┌─ Dataset records

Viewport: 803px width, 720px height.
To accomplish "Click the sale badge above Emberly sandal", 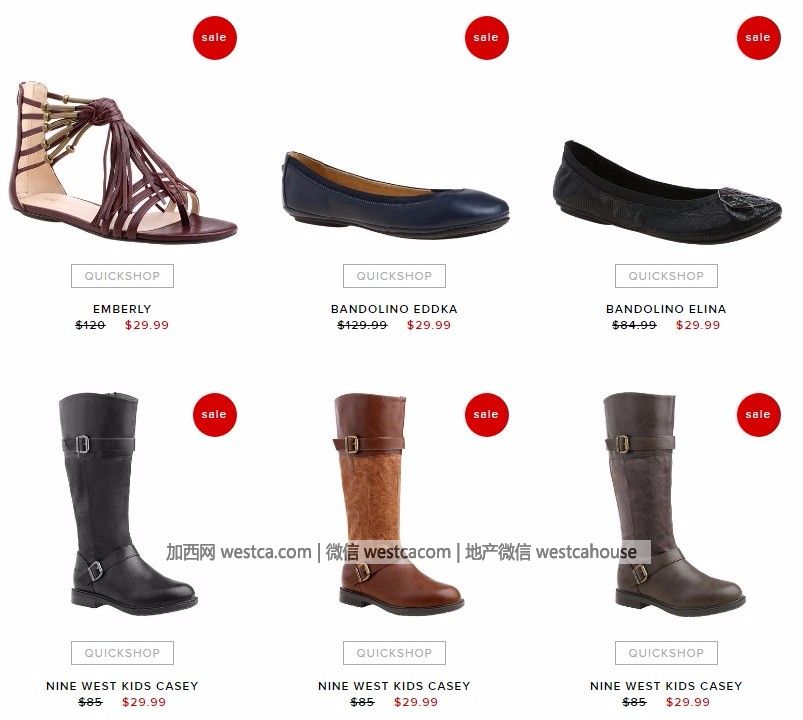I will click(x=215, y=38).
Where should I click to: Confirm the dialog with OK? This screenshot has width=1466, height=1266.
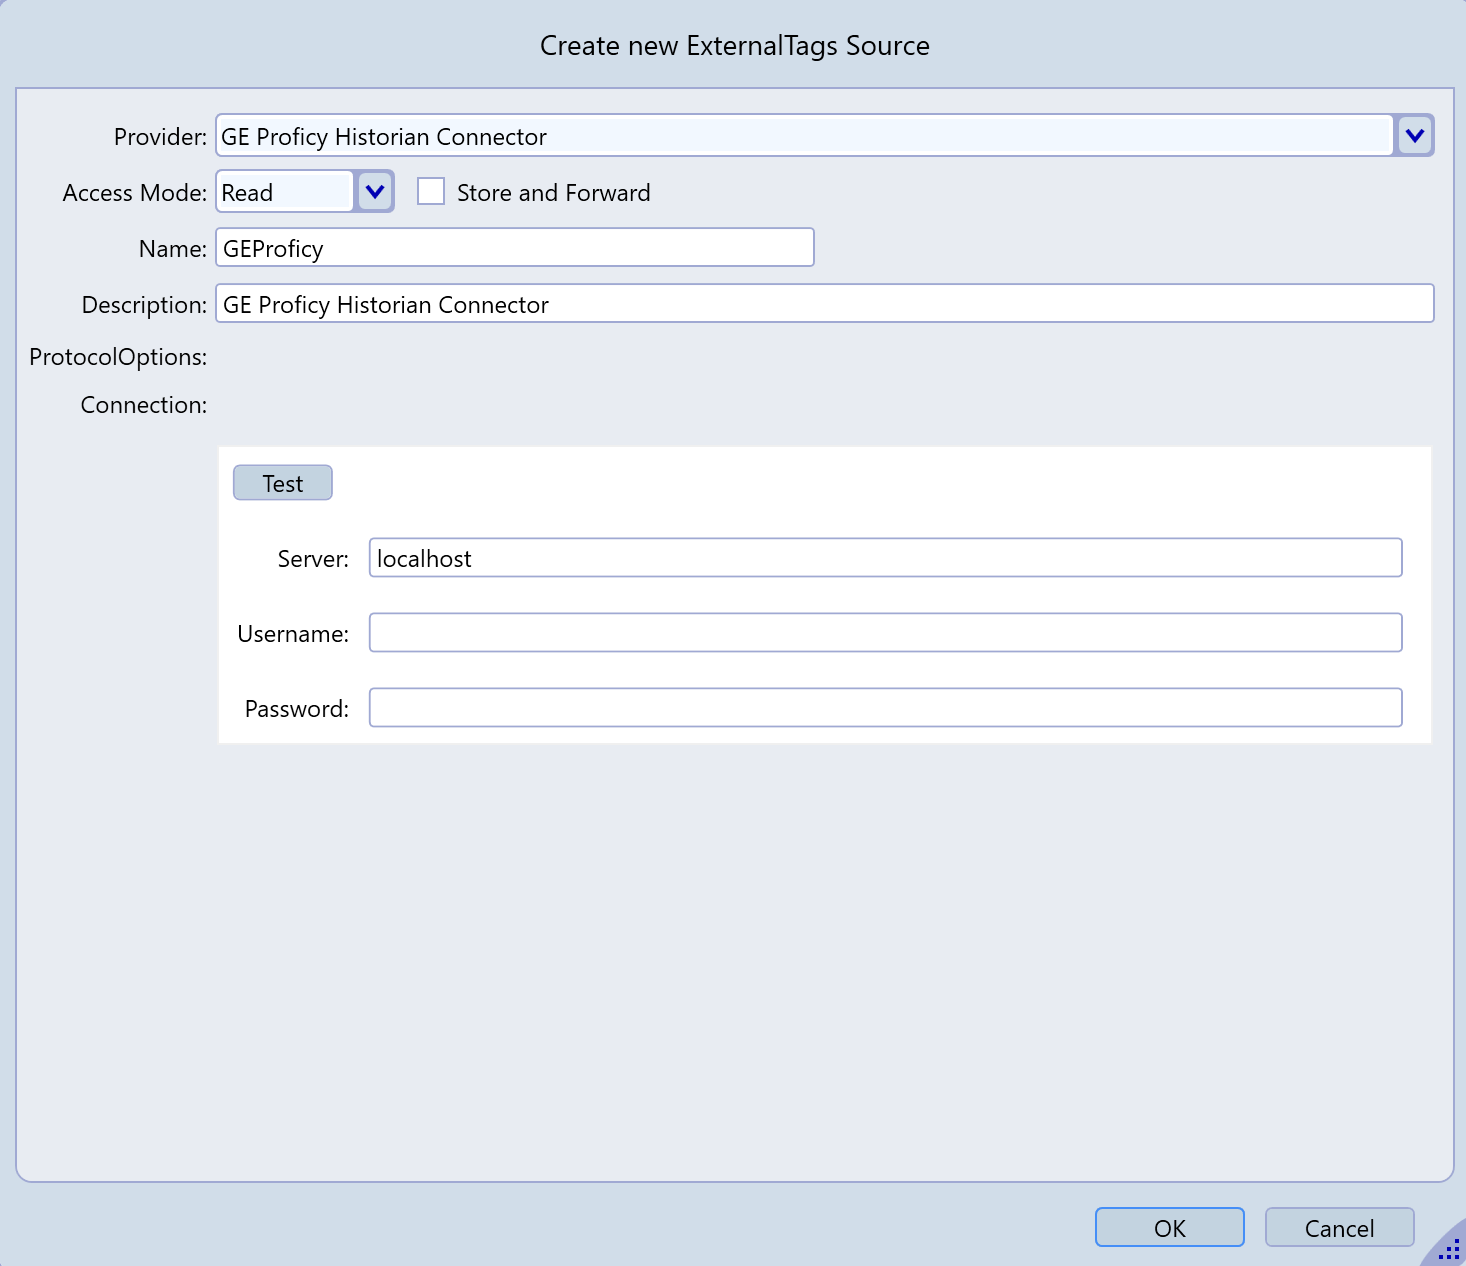pos(1169,1228)
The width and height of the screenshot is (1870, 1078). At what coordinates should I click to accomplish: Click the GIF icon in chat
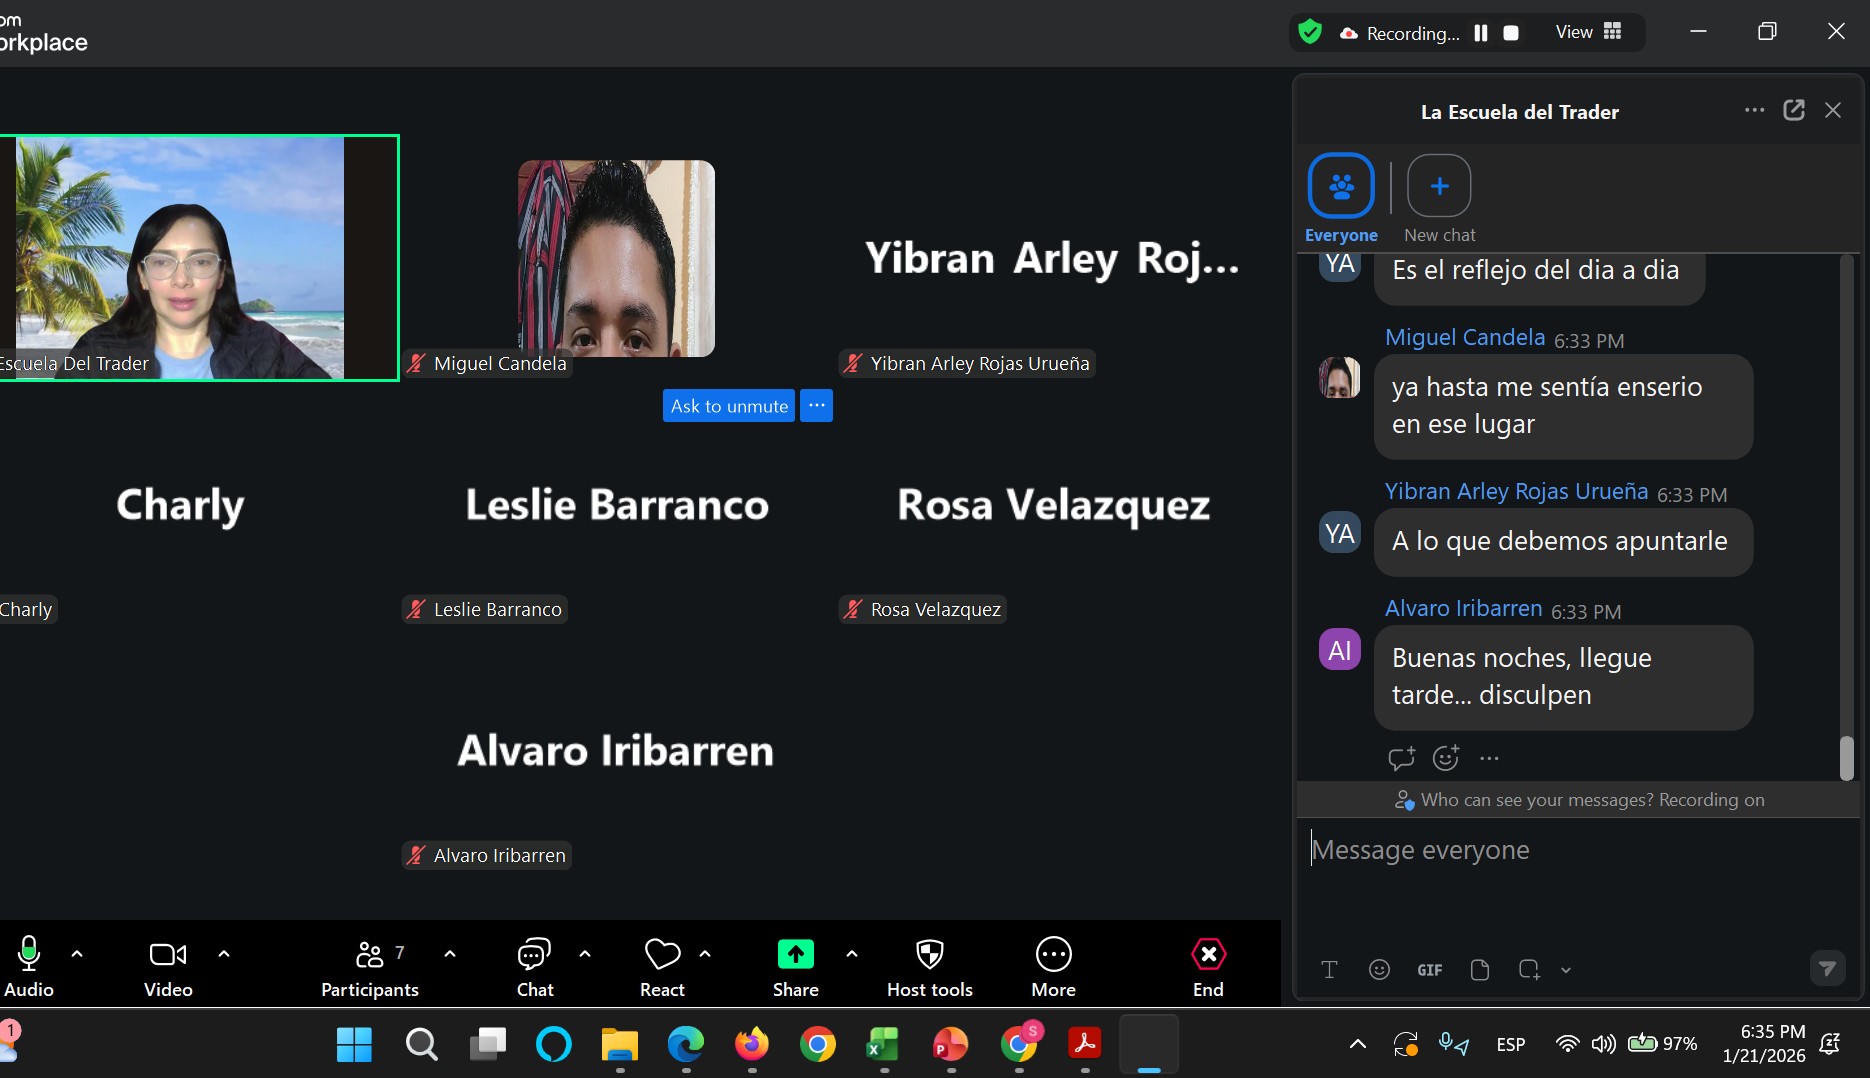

└─

- Instructions to follow -
Copy exactly the lines from the one containing "Where should I" through the final line of the records above, both included, and leave out any pictures.

- The answer -
Where should I click to: Confirm the dialog with OK? This screenshot has width=1466, height=1266.
pos(1169,1228)
The width and height of the screenshot is (1870, 1078). At what coordinates should I click to accomplish: Click the GIF icon in chat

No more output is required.